12. Med shot, medical worker performing surgery
13. Wide shot, medical workers operating
14. Med shot, child with facial injuries
15. Med shot, residents putting an injured woman on a table
16. Med shot, medical workers inspecting a woman's leg wound
17. Close up, close up on the open leg wound
18. Med shot, medical worker unwrapping infected bandages on a foot
19. Close up, infected wounds on a foot
20. Med shot, worker disinfecting infected face wound
21. Close up, close up on the face wound
22. Wide shot, residents put a wounded victim on a table
The earthquake that devastated Haiti’s capital Port-au-Prince on Tuesday destroyed the offices of Doctors without Borders hampering their operation when they are needed the most.
While search and rescue efforts are still going on, looking for victims in the building’s wreckage, people in the area are flocking to it's doors desperately looking for help, not knowing there is no medical capacity inside.
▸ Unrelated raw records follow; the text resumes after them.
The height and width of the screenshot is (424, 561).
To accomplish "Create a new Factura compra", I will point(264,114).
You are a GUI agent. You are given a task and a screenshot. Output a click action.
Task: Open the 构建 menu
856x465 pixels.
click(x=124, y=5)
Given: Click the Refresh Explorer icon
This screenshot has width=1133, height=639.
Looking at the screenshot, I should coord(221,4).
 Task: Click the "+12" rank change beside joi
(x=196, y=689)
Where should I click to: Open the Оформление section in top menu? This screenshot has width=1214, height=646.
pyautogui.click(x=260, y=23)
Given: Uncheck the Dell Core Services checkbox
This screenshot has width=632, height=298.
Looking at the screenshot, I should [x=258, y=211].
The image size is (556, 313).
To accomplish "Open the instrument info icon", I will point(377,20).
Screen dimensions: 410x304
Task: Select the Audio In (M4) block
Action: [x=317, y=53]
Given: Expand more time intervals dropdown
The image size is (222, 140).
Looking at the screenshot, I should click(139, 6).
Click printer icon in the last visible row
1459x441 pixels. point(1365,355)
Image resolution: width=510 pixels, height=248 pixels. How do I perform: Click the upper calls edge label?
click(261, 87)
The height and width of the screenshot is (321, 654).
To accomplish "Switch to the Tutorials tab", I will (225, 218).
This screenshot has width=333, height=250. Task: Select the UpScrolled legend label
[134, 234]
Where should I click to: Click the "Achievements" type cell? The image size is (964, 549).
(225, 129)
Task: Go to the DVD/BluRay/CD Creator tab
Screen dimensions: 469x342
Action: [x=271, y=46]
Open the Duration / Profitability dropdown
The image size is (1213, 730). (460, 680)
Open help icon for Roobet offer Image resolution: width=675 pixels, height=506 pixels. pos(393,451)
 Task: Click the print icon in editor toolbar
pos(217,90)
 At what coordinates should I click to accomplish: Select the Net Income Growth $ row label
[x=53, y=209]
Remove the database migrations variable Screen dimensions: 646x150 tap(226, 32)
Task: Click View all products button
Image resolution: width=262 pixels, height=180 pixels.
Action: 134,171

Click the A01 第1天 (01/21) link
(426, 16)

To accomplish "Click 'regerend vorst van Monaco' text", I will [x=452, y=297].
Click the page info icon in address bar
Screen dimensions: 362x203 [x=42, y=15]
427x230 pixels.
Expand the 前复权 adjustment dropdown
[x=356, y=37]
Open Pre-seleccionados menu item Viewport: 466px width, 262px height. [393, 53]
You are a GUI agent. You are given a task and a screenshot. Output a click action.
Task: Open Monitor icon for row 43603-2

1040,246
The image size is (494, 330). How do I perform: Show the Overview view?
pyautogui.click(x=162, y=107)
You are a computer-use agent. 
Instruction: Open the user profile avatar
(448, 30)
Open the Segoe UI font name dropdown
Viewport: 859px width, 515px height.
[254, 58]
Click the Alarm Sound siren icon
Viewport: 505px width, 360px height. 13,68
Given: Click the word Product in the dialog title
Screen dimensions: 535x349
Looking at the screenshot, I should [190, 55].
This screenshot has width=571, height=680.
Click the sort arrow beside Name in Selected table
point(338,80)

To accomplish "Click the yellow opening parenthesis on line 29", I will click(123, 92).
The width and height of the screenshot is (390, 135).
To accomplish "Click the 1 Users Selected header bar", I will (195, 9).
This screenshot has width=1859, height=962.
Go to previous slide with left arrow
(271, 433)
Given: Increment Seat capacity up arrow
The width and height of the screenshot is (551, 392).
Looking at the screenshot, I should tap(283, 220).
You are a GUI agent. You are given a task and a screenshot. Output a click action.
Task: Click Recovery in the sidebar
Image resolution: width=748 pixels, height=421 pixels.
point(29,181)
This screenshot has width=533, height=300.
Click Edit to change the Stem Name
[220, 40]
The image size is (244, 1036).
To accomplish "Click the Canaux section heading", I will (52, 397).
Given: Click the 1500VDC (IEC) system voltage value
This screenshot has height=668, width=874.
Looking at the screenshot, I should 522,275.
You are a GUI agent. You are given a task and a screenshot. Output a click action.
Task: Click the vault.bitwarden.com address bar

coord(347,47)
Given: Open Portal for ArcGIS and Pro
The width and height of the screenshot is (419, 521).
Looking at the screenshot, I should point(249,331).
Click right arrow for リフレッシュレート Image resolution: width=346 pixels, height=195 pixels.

Many sit out on the street, and Haitian nurses have been filling the gap, attending them for the moment.
Other victims are being brought to a nearby school where a Belgian NGO set up a provisional clinic in a damaged school. They are lacking materials, and are facing serious injuries - fractures and open wounds.
The main concern now is infections, and the lack of medical supplies could cause a very dangerous situation in the coming days.
SOUNDBITE (English) Dr. Luc Beaucourt, Emergency Aid Worker, Antwerp University Hospital:
"The main cases are fractures, open fractures; we have a lot of open wounds, very big wounds, a lot of trauma to the head. Plus just now when we arrived, there were a lot of people still on the roads. And it was not possible to stop and help. It was very frustrating as a doctor that we couldn't help. We try to work a little bit together with the local people."
Doctors without Borders/ Médecins sans Frontières (MSF) is an international medical humanitarian organization created by doctors and journalists in France in 1971. It provides aid in nearly 60 countries to people whose survival is threatened by violence, neglect, or catastrophe, primarily due to armed conflict, epidemics, malnutrition, exclusion from health care, or natural disasters.